LAW OFFICES OF DUNNING & KRUPA, PLLC, ILION (AUDREY BARON DUNNING OF COUNSEL), FOR PETITIONERS–APPELLANTS.
YOUNG/SOMMER, LLC, ALBANY (MICHAEL J. MOORE OF COUNSEL), FOR RESPONDENTS–RESPONDENTS.
PRESENT: WHALEN, P.J., CENTRA, CARNI, NEMOYER, AND CURRAN, JJ.
MEMORANDUM AND ORDER
Memorandum:
Petitioners commenced this CPLR article 78 proceeding seeking to annul the determination of respondent Town Board of the Town of German Flatts (Board) denying their application for a floodplain development permit (FDP) for a mobile home park located in respondent Town of German Flatts (Town). The Board denied the application on the ground that, inter alia, petitioners did not submit, as required by the Town's Flood Damage Prevention Law, a proper "technical evaluation" for the modifications made by petitioners to a stone wall erosion control structure on the east bank of Fulmer Creek, which was originally constructed by the Town in 2007–2008.
In appeal No. 1, petitioners appeal from a judgment that, inter alia, dismissed the petition. In appeal No. 2, petitioners appeal and respondents cross-appeal from an order that, inter alia, denied both petitioners' motion for leave to reargue and/or renew the petition and respondents' cross motion for costs, attorneys' fees and monetary sanctions. We note as a preliminary matter that, inasmuch as the parties have failed to raise in their briefs any issues concerning the order in appeal No. 2, they have abandoned any challenges with respect thereto (see Abasciano v.

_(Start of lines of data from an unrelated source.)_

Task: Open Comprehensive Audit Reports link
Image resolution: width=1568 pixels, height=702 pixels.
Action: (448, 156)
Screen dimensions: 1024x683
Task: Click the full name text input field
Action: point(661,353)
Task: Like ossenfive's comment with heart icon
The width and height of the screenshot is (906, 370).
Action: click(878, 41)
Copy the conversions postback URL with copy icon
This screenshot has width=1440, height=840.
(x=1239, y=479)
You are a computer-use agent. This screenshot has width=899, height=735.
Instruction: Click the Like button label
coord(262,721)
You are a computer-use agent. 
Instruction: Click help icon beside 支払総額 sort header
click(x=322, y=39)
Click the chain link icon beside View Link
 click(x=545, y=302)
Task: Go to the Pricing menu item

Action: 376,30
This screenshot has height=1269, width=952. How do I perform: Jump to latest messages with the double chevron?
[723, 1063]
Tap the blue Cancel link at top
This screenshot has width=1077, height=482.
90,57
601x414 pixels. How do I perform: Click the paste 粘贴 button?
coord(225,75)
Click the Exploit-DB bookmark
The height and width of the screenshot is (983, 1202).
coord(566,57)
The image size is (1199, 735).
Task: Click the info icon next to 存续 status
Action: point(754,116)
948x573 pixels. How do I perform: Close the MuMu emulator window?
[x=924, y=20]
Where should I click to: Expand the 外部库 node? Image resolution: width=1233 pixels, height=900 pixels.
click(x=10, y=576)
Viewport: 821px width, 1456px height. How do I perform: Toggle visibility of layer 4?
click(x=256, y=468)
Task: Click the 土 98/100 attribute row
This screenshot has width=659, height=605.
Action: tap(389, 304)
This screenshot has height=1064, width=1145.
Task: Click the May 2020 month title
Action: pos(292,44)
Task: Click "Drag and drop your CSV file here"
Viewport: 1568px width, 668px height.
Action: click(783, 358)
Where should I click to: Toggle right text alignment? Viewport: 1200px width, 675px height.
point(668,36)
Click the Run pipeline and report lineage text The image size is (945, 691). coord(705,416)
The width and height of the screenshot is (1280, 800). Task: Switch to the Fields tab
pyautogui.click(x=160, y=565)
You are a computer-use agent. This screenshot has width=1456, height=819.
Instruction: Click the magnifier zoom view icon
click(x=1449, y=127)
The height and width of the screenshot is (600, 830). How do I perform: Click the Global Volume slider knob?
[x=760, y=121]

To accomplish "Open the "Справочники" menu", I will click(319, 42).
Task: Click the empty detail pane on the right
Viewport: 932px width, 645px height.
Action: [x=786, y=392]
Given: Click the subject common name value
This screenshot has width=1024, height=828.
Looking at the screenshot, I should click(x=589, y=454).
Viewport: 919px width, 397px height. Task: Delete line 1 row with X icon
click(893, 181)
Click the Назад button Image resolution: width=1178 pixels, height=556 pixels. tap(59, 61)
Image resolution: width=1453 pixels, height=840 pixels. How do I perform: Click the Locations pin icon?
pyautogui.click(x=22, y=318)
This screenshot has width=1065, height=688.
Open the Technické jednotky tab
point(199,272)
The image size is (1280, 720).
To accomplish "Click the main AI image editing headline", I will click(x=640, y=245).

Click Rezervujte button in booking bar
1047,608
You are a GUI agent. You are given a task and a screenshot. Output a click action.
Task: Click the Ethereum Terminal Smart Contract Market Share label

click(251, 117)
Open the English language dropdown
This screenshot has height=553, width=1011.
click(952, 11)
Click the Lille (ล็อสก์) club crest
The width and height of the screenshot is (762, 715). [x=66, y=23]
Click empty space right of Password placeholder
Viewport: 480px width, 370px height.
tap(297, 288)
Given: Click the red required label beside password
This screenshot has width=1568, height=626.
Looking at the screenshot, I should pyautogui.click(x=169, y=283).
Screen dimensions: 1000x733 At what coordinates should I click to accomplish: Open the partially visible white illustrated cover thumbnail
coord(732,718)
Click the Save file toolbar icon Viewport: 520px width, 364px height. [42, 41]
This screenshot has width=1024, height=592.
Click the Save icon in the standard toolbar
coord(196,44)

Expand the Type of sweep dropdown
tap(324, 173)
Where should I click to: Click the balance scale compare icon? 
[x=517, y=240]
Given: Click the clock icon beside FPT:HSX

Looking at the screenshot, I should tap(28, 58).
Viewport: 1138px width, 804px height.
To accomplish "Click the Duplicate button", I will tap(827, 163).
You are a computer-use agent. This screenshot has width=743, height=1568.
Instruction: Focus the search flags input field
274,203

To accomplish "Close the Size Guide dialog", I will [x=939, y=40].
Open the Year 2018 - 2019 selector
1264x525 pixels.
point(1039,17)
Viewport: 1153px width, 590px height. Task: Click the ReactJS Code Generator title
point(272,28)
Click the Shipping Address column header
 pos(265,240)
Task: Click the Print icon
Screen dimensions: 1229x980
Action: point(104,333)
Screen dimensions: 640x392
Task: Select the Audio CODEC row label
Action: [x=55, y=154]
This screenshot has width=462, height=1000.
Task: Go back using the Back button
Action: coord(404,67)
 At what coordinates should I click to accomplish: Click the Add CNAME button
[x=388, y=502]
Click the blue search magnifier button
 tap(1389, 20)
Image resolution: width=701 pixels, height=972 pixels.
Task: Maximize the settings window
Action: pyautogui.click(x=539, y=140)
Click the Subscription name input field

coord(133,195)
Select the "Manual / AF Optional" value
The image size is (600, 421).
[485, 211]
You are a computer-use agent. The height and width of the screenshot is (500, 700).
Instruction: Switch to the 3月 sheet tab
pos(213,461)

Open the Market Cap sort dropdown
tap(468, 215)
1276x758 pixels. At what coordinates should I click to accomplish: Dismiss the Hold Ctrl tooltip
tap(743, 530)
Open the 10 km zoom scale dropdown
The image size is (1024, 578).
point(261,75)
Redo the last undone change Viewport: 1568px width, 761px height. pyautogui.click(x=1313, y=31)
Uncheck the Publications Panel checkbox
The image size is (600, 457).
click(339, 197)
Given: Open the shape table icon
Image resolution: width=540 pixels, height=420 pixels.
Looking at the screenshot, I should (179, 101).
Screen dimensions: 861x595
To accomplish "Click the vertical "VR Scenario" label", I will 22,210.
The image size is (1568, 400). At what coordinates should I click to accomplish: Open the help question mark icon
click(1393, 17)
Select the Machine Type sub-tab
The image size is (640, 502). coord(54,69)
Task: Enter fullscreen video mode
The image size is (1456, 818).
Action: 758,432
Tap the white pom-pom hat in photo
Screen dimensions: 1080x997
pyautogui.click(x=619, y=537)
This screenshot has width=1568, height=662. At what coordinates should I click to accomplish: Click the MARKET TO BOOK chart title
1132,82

Dandrea, 83 A.D.3d 1542, 1545, 924 N.Y.S.2d 696 [4th Dept. 2011] ; see generally Erie Materials, Inc. v. Central City Roofing Co., Inc., 132 A.D.3d 1309, 1311, 17 N.Y.S.3d 244 [4th Dept. 2015] ). We therefore dismiss the appeal and cross appeal from the order in appeal No. 2.
With respect to appeal No. 1, we note that, pursuant to the notices to vacate the premises that petitioners served on all tenants of the mobile home park on or before October 31, 2017, such tenants no longer have any interest in the subject real property (see Real Property Law § 228 ). We therefore conclude that petitioners' contention that the judgment must be vacated because of respondents' failure to join necessary parties, i.e., the tenants, has been rendered moot (see generally Matter of Yaeger v. Town of Lockport Planning Bd., 62 A.D.3d 1250, 1251, 877 N.Y.S.2d 800 [4th Dept. 2009] ).
Contrary to petitioners' further contention, we conclude that the denial of petitioners' application for an FDP was not arbitrary or capricious, in violation of lawful procedure, or an abuse of discretion (see generally Matter of Pell v. Board of Educ. of Union Free Sch. Dist. No. 1 of Towns of Scarsdale & Mamaroneck, Westchester County, 34 N.Y.2d 222, 230–231, 356 N.Y.S.2d 833, 313 N.E.2d 321 [1974] ).
Petitioners' contention that respondents' conduct constituted an unconstitutional taking of petitioners' property is not properly before us inasmuch as it is raised for the first time on appeal (see Brown v. Brown, 34 A.D.2d 727, 727, 311 N.Y.S.2d 780 [4th Dept. 1970] ).
It is hereby ORDERED that the judgment so appealed from is unanimously affirmed without costs.